● **Questions to answer**:
a – According to the project description, for how long have finite mixture models been used?
b – Reproduce the passage of the project description that runs from "Finite mixture models have" up to and including "estimation of parameters.".

[Opening Document segment section]

Shrinking and Regularizing Finite Mixture Models
Leader: Sylvia Frühwirth-Schnatter
Scientific staff: Gertraud Malsiner-Walli
Often in data the presence of groups of observations with different characteristics is suspected. However, the group memberships are either not available or not observable. Such a situation requires the application of a statistical method in the data analysis which allows to explicitly account for the presence of these latent groups and which aims at determining the group sizes as well as the group characteristics. The standard model-based tool in statistical analysis for this problem is the finite mixture model.
Finite mixture models have been used for more than 100 years and represent a flexible and generally applicable statistical tool with many extensions and variations already proposed. However, some problems remain still unresolved such as the correct selection of variables to include in the analysis which drive the group structure and the choice of a suitable model which avoids overfitting the heterogeneity in order to ensure easy interpretability and precise estimation of parameters.
In this research project we will aim at improving the application of finite mixture models by providing tools based on shrinkage and regularization which allow selecting a suitable model where relevant variables and irrelevant variables are automatically distinguished and the parameters are chosen in a way to avoid overfitting heterogeneity. Theoretical results will be complemented by applications and software implementations as add-on package for the open-source software R, an environment for statistical computing and graphics (http://www.R-project.org).

[Closing Document segment section]
[Opening Supplied entries section]

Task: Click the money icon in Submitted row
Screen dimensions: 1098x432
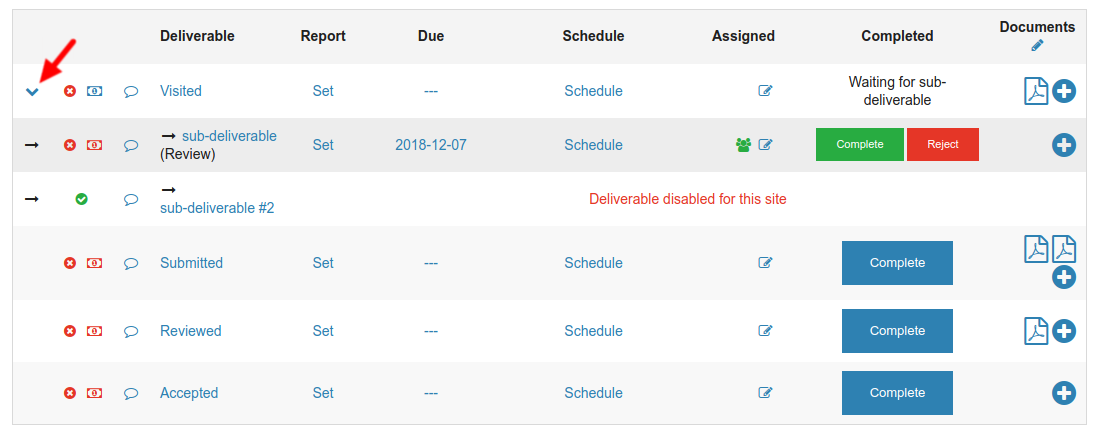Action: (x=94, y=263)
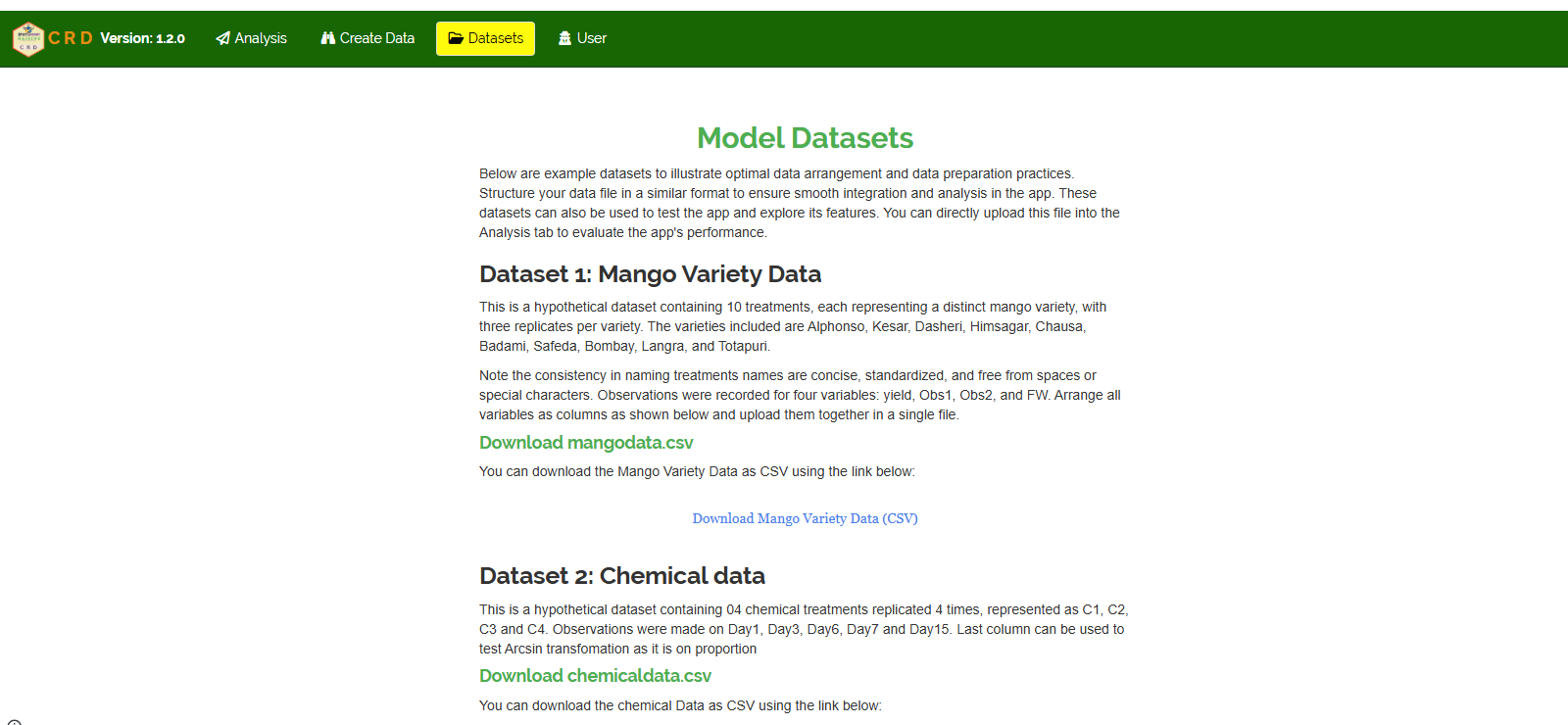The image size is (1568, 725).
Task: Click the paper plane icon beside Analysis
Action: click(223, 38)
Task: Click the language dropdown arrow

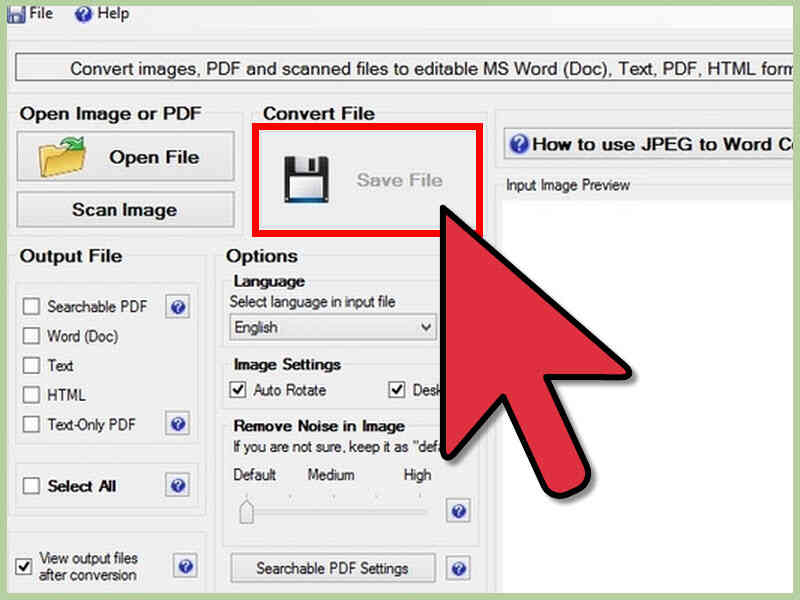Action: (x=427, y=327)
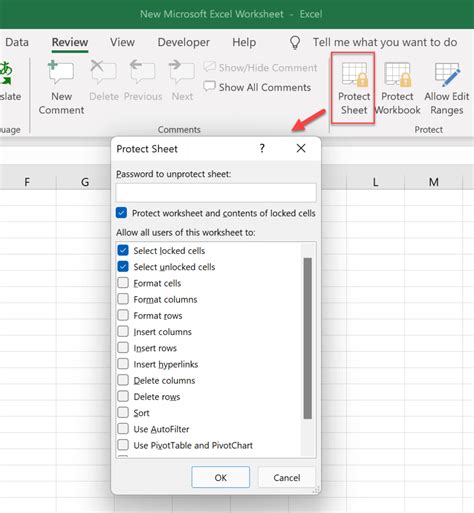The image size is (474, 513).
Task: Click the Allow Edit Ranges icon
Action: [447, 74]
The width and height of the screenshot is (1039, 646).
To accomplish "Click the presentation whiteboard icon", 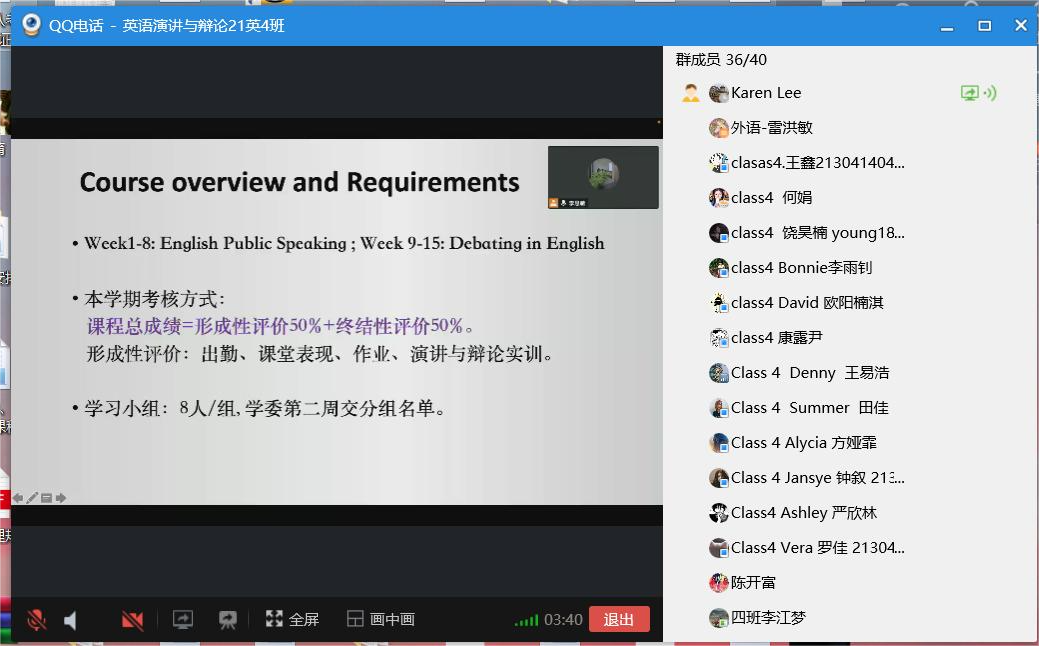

[Closing Supplied entries section]

● **Numbered answers**:
a – For more than 100 years.

b –
Finite mixture models have been used for more than 100 years and represent a flexible and generally applicable statistical tool with many extensions and variations already proposed. However, some problems remain still unresolved such as the correct selection of variables to include in the analysis which drive the group structure and the choice of a suitable model which avoids overfitting the heterogeneity in order to ensure easy interpretability and precise estimation of parameters.